She was one of the early followers of the Ba’b (a monotheistic religion founded by Baha u llah in 19th-century Persia, emphasizing the spiritual unity of all humankind). Her life, influence and execution made her a key figure of the religion.
Táhira is considered one of the foremost women of the Bábí religion and an important figure in its development.
As a charismatic individual, she was able to transcend the restrictions normally placed on women in traditional society where she lived, and thus attracted attention to the Cause.
In June-July 1848, a number of Bábí leaders met in the hamlet of Badasht at a conference, organized in part and financed by Bahá'u'lláh, that set in motion the radicalization of the Bábí movement.
Many of the Bábís participating in the conference supported a rather conservative view on Bábism, viewing it as an offshoot of the Shaykhí school of thought not a religion in its own right.
Táhira, however, advocated for a radical break with Islam. As an act of symbolism, she took off her traditional veil in front of an assemblage of men.
The unveiling caused shock and consternation amongst the males present.
Many screamed in horror at the sight, and one man was so horrified that he cut his own throat and, with blood pouring from his neck, fled the scene. Táhira then arose and began a speech on the break from Islam. She quoted from the Quran, "verily, amid gardens and rivers shall the pious dwell in the seat of truth, in the presence of the potent King".
The unveiling caused great controversy that even led some of the Bábís to abandon their new faith.
When they neared the village of Níyálá, the local mullá, outraged at seeing an unveiled woman sitting next a group of males and chanting poems aloud, led a mob against them.
Several people died in the resulting clash and the Bábís were forced to disperse in different directions.
Although the unveiling led to accusations of immorality, the Báb responded by supporting her position and naming her the Pure (Táhira).
No other poet suffered so much for her conviction as Quratul Ain Tahira.
Born in Qzwin in 1819 in a family of distinguished scholars she was mother of three children when strangulated on the order of the Qachar court for the crime of being a deviant.
She tried her best to impress upon the learned judges’ that she had a viewpoint and it should not be a crime to hold fast to it.
Quratulain very soon became a legend. Some acknowledge her right of being a deviant.

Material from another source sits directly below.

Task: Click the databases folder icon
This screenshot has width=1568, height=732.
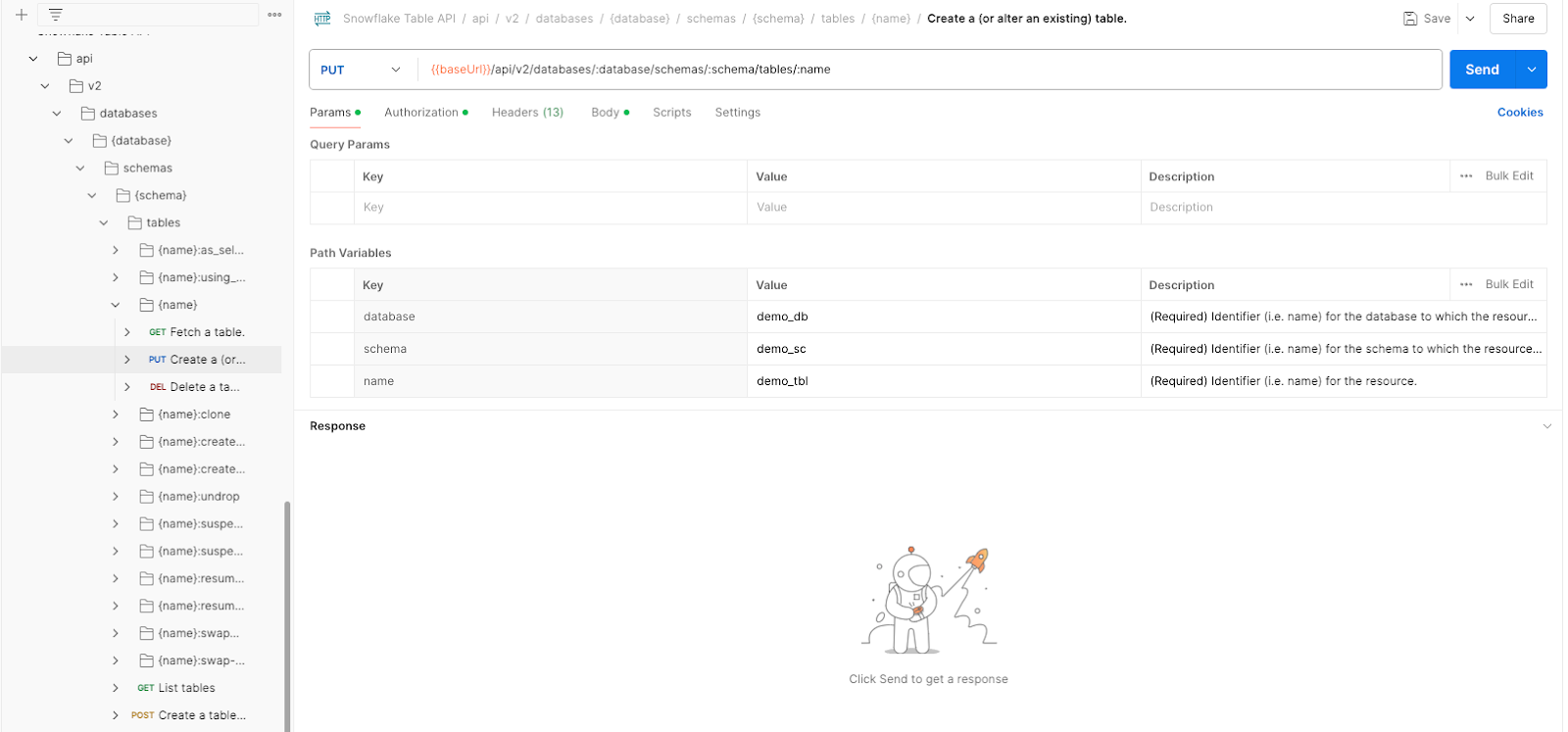Action: tap(88, 114)
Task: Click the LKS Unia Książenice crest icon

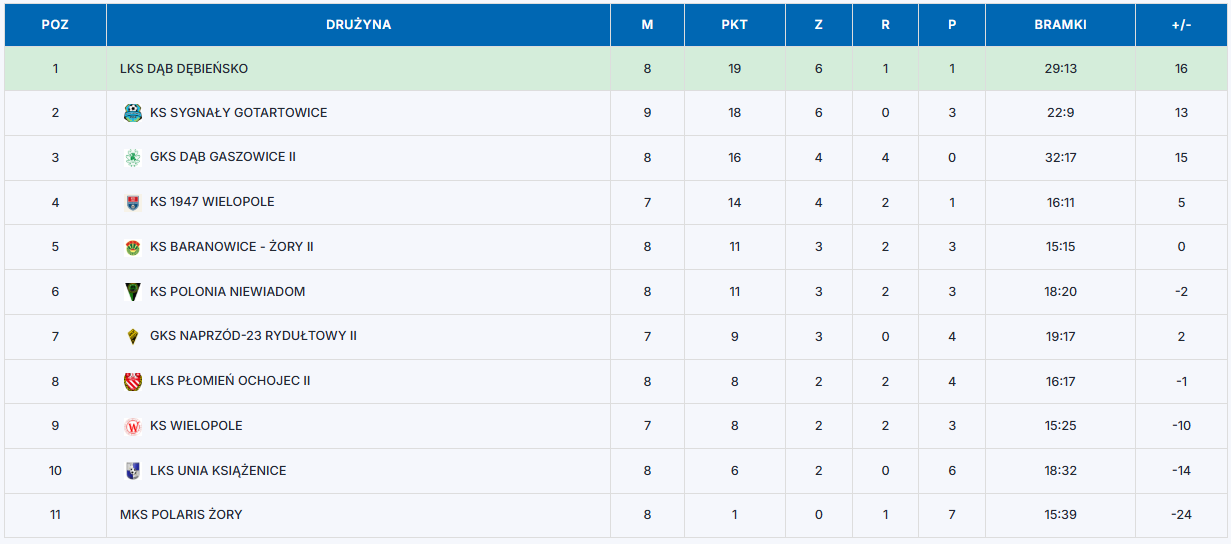Action: 132,470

Some acknowledged her prowess as a poet. Some were influenced by the profusion of passion and mellifluousness in her poetic diction.
And thus she impresses Allama Iqbal too…
In Javed Nama… Pir Rumi takes Iqbal to Falak Mushtri and points out that there were only three sacred free souls –
1: Mansur bin Hallaj 2: Ghalib and 3: Quratul Ain Tahira.
They choose their immortal journey and denied to enter the heaven.
They like their journey and was blessed with a rare privilege which after their death became their power.
They were blessed with a fire which could melt the earth…and that fire was conviction, i.e, LOVE.
Her being mentioned by Allama Iqbal in his Javed Name shows that how Quratul Ain Tahira impressed him.
Iqbal was moved by Quratul Ain’s image as a great lover. He thought that she could melt the hearts of even the soulless majority.
He was so much enamored of Quratulain’s passionate poetry that much of his passion could be traced when he placed her on Falak-i-Muhtri in the trio of those great souls who could change the destiny of mankind through their passion and commitment.